In the task, the program outputs a 3-bit number (via the out operation that computes mod 8 of the combo operand). This constrains the search space for A to building it gradually, 3 bits at a time. Each recursive step shifts the current value of A left by 3 bits (making room for the next 3-bit value) and adds a candidate digit (0 to 7).

While we are shifting A leftwards (appending new 3-bit values to the least significant bits), the output is generated from left to right, matching the sequence of 3-bit values. This ensures the program’s constraints are respected, and the final value of A is built incrementally.

To build A recursively, we try all possible 3-bit values (0 to 7) at each step and check if the output sequence generated so far matches the expected sequence. If it does, we continue building A by shifting it left by 3 bits, appending the next candidate value, and moving the index to the next part of the output.

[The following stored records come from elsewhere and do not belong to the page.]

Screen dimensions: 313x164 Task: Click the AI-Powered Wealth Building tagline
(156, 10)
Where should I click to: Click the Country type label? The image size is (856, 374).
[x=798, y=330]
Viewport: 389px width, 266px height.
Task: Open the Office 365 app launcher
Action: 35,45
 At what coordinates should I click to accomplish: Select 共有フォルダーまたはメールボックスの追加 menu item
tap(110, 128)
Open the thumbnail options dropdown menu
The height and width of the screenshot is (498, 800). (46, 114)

If the output at any step does not match the expected output, we prune the current branch of the recursion and backtrack until we find a branch that produces the correct output.

def find_matching_a_recursive(program):
    def run_program(a_value, index):
        registers = {"A": a_value, "B": 0, "C": 0}
        program_counter = 0
        output = []

        def combo_operand(operand):
            match operand:
                case x if x < 4:
                    return operand
                case 4:
                    return registers["A"]
                case 5:
                    return registers["B"]
                case 6:
                    return registers["C"]
                case 7:
                    raise ValueError("Reserved operand")
                case _:
                    raise ValueError("Invalid combo operand")

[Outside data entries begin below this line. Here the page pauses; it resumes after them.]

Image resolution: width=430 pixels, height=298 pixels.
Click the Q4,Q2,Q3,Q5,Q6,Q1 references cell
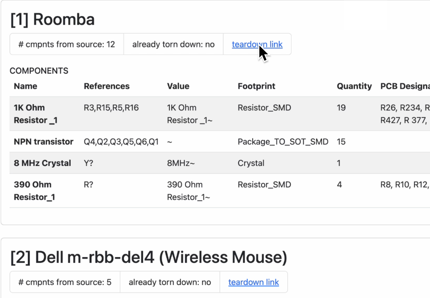tap(121, 142)
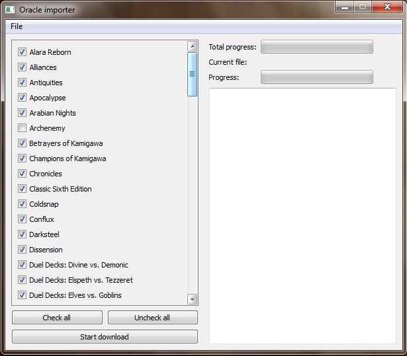Click the scroll up arrow in set list
407x356 pixels.
pos(193,46)
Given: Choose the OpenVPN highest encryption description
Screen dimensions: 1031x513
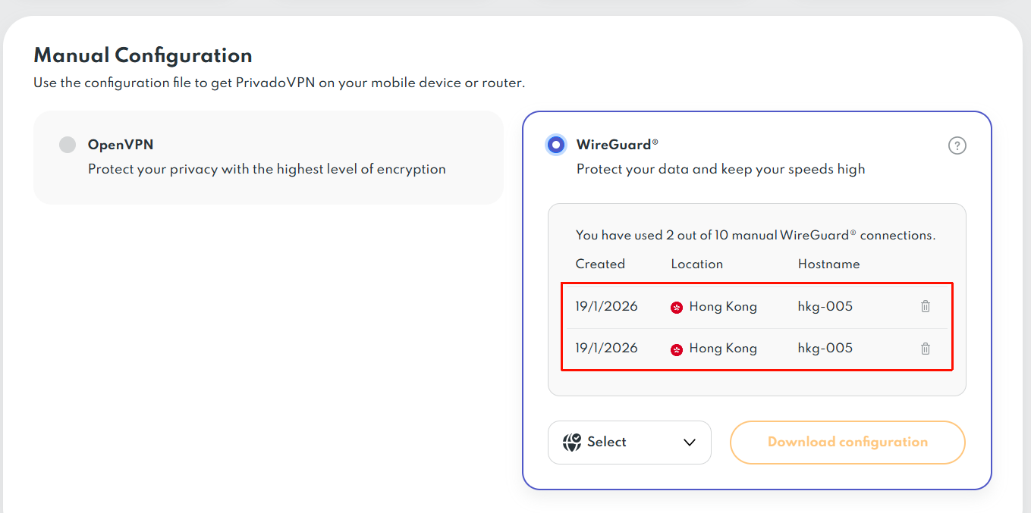Looking at the screenshot, I should tap(266, 170).
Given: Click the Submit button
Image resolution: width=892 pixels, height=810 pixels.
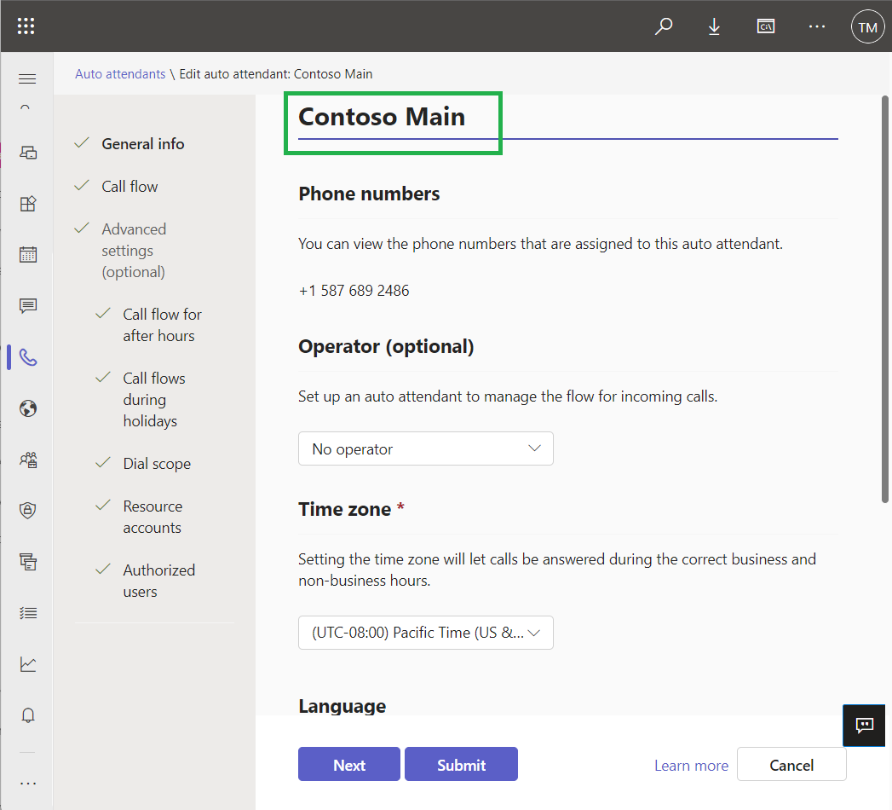Looking at the screenshot, I should coord(461,765).

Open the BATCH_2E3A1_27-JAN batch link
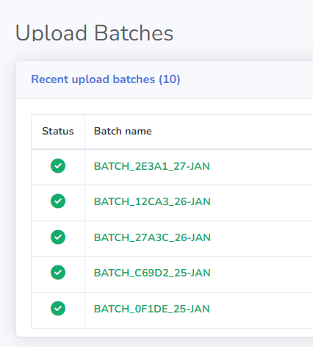[x=152, y=166]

        while program_counter < len(program) - 1:
            opcode = program[program_counter]
            operand = program[program_counter + 1]
            match opcode:
                case 0:  # adv
                    registers["A"] = registers["A"] // (
                        2 ** combo_operand(operand)
                    )
                case 1:  # bxl
                    registers["B"] ^= operand
                case 2:  # bst
                    registers["B"] = combo_operand(operand) % 8
                case 3:  # jnz
                    if registers["A"] != 0:
                        program_counter = operand
                        continue
                case 4:  # bxc
                    registers["B"] ^= registers["C"]
                case 5:  # out
                    output.append(combo_operand(operand) % 8)
                    if index < len(program) and output[-1] != program[index]:
                        return False
                    index += 1
                case 6:  # bdv
                    registers["B"] = registers["A"] // (
                        2 ** combo_operand(operand)
                    )
                case 7:  # cdv
                    registers["C"] = registers["A"] // (
                        2 ** combo_operand(operand)
                    )
                case _:
                    raise ValueError(f"Unknown opcode: {opcode}")

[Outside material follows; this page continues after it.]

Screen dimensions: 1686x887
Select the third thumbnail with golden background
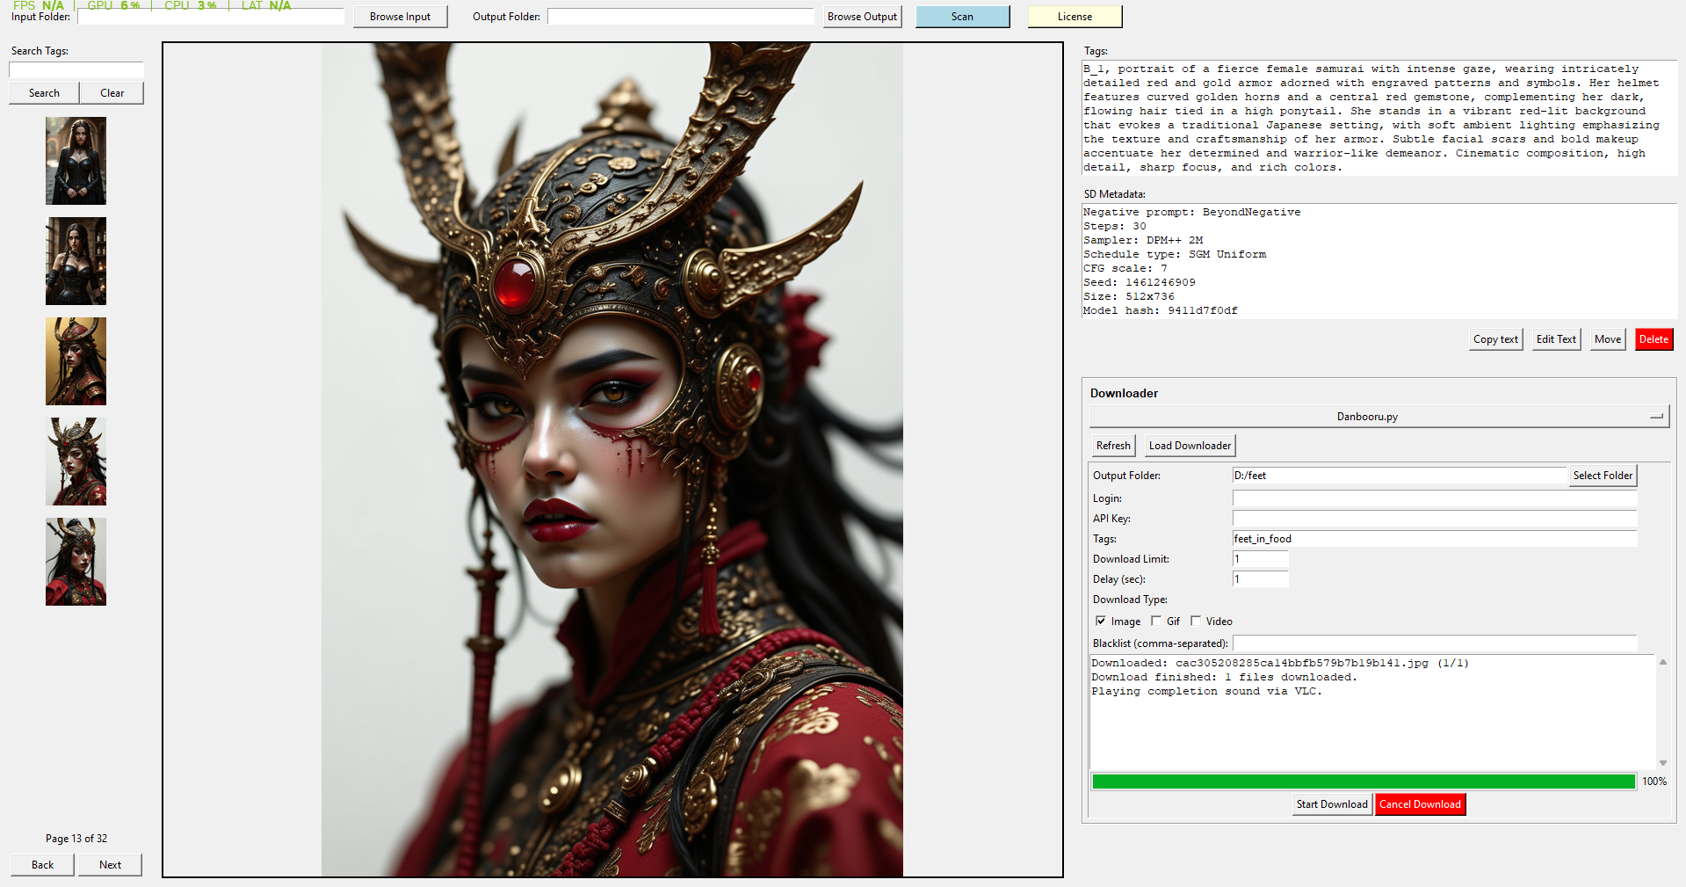(76, 361)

            program_counter += 2

        return index == len(program)

    def solve(a_value, index):
        
        for i in range(8):
            candidate_a = (a_value << 3) + i
            if run_program(candidate_a, index):
                if index == 0:
                    return candidate_a
                result = solve(candidate_a, index - 1)
                if result is not None:
                    return result
        return None

    return solve(0, len(program) - 1)
def part_two(input):
    _, program = parse_input(input)
    return find_matching_a_recursive(program)
verify_answer(part_two, example_input_file_2, 117440)
✔️ That's right! The answer is 117440.
%time part_two(input_file)
CPU times: user 2.45 ms, sys: 799 μs, total: 3.25 ms
Wall time: 3.24 ms
108107566389757

That’s the right answer! You are one gold star ⭐ closer to finding the Chief Historian.